In the days when the park shops offered physical media (which they don’t anymore) I was able to collect on my 2005 visit to WDW several CDs which further added to my collection. “The Official Album of Walt Disney World Resort” contains a mix of old and mew soundtracks, some specific to WDW and others identical to those for Disneyland. “Magic in the Streets” contains the parade soundtracks all of which were contemporary to that time, and each one of which I saw in person. “The Festival of the Lion King” is the soundtrack for the show of the same name (which was still playing last year on my most recent visit and which is an amazing stage show not to be missed), and finally “Cinderellabration” was the recording for the live show which was presented daily at the Fantasyland Castle in Magic Kingdom. These treasures have helped keep the memory of that visit alive to this day.
A noteworthy aspect of the Disney theme park music is that the various productions meet and mingle in the arrangements. If you listen separately to a recording of the music from “Pinocchio,” “Snow White and the Seven Dwarfs,” “Cinderella,” or “Peter Pan,” you get the music specific to that movie, but on the theme park soundtracks, music from “Mary Poppins” or “The Mickey Mouse Club” can be blended with music from “Lion King,” “Frozen,” “Beauty and the Beast,” “Lady and the Tramp,” “Cinderella,” or any other of the Disney films. The parks bring it all together and remind us of the many accomplishments from the life of Walt Disney and beyond.
So, they don’t even sell vinyls anymore (which have become very trendy in recent years)?
A minor point (in A minor): “Close to You” was actually the Carpenters’ second studio album. Their first, “Offering” (1969), was a commercial failure. When “Close to You” became a huge hit the following year, “Offering” was reissued under the title “Ticket to Ride”, after their laid-back cover of the Beatles song that had been released as a single. Even then, the album failed to chart in the United States, though it broke the Top 20 in Australia.
I didn’t know the story behind “Mr. Guder”, but I love the flute solo.
It strikes me that “Mr. Guder” is a very civilized way to cope with an annoyance. The music by itself is beautiful and the lyrics are delightfully satiric. I would love to know how the subject of the song felt when he heard it.
Vic Guder is still alive as of July 2025. In 2010 he commented in an online forum that he did not fire Richard Carpenter, whom he called “a great musician”, but he did not give his opinion of the song. However, a former colleague of Guder’s commented on the same thread that Guder was furious about it and wanted to take legal action against the Carpenters; but the Disney brass ordered him to drop the matter, as a lawsuit against the beloved pop duo would have brought negative publicity to the company.
We revised it. Thanks, Paul (but not a word to Mr. Guder)!
No worries, Greg, and mum’s the word. By the way, in another Disney-Carpenters connection, former Mouseketeer Cubby O’Brien toured with the duo beginning in 1973, but he didn’t play the drums on “Mr. Guder” or any of their other studio recordings.
Actually, SpectroMagic was never at Disneyland. It was always exclusive to Walt Disney World’s Magic Kingdom as a successor to their own Main Street Electric Parade (which migrated to Paris for Euro Disneyland/ Disneyland Paris).
That’s too bad that is was not at Disneyland, it was a wonderful show. We will save the section perhaps for a WDW post. Thanks, Nic!
Two wonderful articles, Greg, and the chance to listen to the music, as well, wasn’t just like a walk in the park, it was a walk through time.
“Echoes of Disneyland” could be used as a relaxation app 😊 and the Mellomen singing “Meet me on Main Street” should come with a popcorn scented candle!
Best is all of this history you shared and the artists you have spotlighted!
Thanks for a wonderful way to celebrate Disneyland’s 70th!

Information supplied:

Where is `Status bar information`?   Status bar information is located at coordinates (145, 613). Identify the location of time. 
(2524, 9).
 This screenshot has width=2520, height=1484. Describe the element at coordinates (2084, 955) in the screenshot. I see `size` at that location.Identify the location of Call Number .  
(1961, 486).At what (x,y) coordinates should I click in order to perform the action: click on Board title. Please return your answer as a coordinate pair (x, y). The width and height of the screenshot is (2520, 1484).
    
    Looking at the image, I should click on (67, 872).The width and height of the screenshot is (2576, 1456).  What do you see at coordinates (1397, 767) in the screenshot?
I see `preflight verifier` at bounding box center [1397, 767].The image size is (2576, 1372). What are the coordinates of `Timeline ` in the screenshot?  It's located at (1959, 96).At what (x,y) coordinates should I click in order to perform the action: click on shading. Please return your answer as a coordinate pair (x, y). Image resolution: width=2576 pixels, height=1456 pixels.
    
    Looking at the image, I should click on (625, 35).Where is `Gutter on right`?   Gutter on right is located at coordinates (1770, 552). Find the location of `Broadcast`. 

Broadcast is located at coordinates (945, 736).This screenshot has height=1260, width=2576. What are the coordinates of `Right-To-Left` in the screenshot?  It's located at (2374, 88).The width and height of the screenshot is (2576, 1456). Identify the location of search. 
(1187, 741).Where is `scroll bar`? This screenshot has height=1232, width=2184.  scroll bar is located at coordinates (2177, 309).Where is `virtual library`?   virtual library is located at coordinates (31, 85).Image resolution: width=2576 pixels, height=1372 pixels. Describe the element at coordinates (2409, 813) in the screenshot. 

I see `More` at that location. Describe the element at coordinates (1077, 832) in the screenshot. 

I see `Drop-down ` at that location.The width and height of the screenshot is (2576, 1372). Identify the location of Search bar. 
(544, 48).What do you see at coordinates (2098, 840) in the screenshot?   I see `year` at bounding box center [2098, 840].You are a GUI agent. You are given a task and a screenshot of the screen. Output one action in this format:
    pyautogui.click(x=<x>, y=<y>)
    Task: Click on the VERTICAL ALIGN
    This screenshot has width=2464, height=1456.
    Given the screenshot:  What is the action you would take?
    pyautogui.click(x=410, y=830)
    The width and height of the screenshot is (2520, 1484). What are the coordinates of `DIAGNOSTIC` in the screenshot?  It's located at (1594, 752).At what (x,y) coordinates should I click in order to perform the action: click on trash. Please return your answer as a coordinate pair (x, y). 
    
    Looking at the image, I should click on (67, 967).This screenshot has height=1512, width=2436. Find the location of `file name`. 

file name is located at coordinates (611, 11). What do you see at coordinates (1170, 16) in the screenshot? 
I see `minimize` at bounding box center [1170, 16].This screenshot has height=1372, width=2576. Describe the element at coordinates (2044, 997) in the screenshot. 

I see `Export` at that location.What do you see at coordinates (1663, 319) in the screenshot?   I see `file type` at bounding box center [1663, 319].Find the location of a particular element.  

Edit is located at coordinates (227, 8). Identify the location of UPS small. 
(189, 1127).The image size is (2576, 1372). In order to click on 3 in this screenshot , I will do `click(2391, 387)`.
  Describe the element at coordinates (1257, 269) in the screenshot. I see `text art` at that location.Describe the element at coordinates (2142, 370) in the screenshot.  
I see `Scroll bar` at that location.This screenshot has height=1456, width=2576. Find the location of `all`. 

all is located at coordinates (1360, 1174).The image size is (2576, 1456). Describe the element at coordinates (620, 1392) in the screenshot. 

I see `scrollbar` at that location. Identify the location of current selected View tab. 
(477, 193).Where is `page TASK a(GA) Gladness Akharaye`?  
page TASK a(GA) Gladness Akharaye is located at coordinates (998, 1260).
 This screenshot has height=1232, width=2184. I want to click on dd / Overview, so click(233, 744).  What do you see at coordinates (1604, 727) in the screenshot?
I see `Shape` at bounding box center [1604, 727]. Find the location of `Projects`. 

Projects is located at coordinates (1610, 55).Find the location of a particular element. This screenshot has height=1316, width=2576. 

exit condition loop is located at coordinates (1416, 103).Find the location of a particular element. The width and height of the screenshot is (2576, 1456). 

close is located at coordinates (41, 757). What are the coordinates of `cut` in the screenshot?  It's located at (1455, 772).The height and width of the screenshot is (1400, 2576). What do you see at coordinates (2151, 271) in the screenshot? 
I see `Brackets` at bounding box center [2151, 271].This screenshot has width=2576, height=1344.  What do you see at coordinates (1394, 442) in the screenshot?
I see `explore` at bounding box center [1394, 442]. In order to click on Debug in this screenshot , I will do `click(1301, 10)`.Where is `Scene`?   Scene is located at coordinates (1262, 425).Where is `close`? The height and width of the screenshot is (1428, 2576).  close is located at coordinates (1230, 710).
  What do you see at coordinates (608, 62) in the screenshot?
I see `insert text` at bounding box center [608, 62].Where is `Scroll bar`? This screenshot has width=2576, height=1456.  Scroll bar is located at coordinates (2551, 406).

Directions:
Answer from the text on Disney theme park music:
(a) In what year was the Walt Disney World visit on which the CDs were collected?
(b) What was the title of the Carpenters' first studio album, and in what year was it released?
(c) Which parade did SpectroMagic succeed at Magic Kingdom?

Output of the task:
(a) 2005
(b) "Offering," released in 1969
(c) The Main Street Electric Parade